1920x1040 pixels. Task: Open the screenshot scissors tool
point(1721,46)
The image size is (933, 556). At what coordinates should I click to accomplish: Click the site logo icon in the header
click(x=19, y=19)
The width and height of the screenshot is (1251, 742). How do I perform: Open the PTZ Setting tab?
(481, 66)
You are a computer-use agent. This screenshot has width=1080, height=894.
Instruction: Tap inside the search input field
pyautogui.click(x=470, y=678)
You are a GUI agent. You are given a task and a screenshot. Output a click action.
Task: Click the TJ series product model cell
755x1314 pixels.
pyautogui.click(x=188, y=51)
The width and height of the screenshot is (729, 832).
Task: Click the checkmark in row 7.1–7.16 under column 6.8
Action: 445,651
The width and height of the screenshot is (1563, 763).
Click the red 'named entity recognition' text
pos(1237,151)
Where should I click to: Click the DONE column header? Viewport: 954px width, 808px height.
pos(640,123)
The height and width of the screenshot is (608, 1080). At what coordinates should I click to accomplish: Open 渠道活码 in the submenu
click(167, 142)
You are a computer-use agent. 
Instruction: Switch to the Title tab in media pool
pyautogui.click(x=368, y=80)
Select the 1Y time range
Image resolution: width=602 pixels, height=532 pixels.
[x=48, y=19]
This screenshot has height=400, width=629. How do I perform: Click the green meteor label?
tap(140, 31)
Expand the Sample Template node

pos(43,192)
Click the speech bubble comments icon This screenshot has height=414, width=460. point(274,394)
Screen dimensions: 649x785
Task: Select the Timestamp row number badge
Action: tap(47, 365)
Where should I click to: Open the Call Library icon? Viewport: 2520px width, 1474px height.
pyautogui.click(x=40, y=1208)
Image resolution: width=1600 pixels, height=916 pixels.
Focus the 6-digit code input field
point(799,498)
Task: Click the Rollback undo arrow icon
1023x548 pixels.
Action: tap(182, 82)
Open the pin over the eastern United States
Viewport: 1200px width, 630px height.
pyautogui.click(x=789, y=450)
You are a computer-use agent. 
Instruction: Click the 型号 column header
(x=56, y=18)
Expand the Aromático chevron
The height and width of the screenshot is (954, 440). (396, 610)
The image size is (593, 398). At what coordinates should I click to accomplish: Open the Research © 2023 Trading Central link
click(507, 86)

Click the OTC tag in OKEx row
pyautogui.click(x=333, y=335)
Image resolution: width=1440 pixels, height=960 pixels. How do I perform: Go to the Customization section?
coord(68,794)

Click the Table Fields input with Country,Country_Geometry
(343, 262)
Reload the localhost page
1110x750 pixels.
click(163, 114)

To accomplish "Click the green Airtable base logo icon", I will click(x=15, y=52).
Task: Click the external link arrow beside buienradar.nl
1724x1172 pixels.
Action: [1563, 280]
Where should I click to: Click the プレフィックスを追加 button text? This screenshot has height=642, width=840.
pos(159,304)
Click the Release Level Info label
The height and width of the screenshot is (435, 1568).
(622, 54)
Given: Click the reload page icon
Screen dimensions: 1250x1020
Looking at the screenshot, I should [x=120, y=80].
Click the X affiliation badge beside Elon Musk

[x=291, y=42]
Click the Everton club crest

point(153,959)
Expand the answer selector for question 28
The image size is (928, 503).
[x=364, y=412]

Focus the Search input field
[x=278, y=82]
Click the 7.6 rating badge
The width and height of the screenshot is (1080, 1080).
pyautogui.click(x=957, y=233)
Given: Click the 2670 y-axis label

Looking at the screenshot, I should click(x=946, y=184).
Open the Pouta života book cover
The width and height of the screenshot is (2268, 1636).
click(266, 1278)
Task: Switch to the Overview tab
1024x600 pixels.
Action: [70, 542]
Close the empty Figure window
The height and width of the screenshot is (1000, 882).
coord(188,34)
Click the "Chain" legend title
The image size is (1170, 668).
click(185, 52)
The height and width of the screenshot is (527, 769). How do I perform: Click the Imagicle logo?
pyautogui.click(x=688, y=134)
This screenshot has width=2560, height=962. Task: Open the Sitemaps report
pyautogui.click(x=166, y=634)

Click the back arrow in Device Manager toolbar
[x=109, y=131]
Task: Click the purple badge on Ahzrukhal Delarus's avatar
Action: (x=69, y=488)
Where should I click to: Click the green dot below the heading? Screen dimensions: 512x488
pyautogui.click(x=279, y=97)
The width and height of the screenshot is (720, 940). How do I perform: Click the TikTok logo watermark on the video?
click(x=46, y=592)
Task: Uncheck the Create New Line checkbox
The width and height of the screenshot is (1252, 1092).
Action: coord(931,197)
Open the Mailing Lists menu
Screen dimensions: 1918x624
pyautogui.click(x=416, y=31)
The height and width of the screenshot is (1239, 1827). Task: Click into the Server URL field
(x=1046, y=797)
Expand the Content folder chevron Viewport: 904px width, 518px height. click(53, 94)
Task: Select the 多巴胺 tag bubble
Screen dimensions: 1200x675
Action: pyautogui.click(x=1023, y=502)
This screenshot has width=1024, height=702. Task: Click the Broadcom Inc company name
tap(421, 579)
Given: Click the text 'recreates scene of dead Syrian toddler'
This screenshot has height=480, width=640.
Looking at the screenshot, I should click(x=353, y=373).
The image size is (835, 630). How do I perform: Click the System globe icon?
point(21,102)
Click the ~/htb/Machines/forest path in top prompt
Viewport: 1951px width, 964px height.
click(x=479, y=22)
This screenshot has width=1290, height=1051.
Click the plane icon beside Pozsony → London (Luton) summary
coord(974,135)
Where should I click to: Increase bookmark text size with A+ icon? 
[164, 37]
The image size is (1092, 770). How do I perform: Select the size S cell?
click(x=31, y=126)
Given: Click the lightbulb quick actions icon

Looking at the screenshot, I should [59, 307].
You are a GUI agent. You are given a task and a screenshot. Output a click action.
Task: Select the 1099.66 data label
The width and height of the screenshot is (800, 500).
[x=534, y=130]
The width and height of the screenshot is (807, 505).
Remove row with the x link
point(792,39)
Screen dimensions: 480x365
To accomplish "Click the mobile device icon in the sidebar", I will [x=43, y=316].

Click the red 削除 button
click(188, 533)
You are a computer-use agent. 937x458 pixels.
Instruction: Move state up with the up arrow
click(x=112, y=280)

◆ ◆ ◆

◆ **Work instruction**
Show all lines from the entries that hold "computer".

◆ **Solution to this problem**
You are a computer-use agent. This screenshot has width=1080, height=894.
You are a computer-use agent. 
You are a computer-use agent. 
You are a computer-use agent. 937x458 pixels.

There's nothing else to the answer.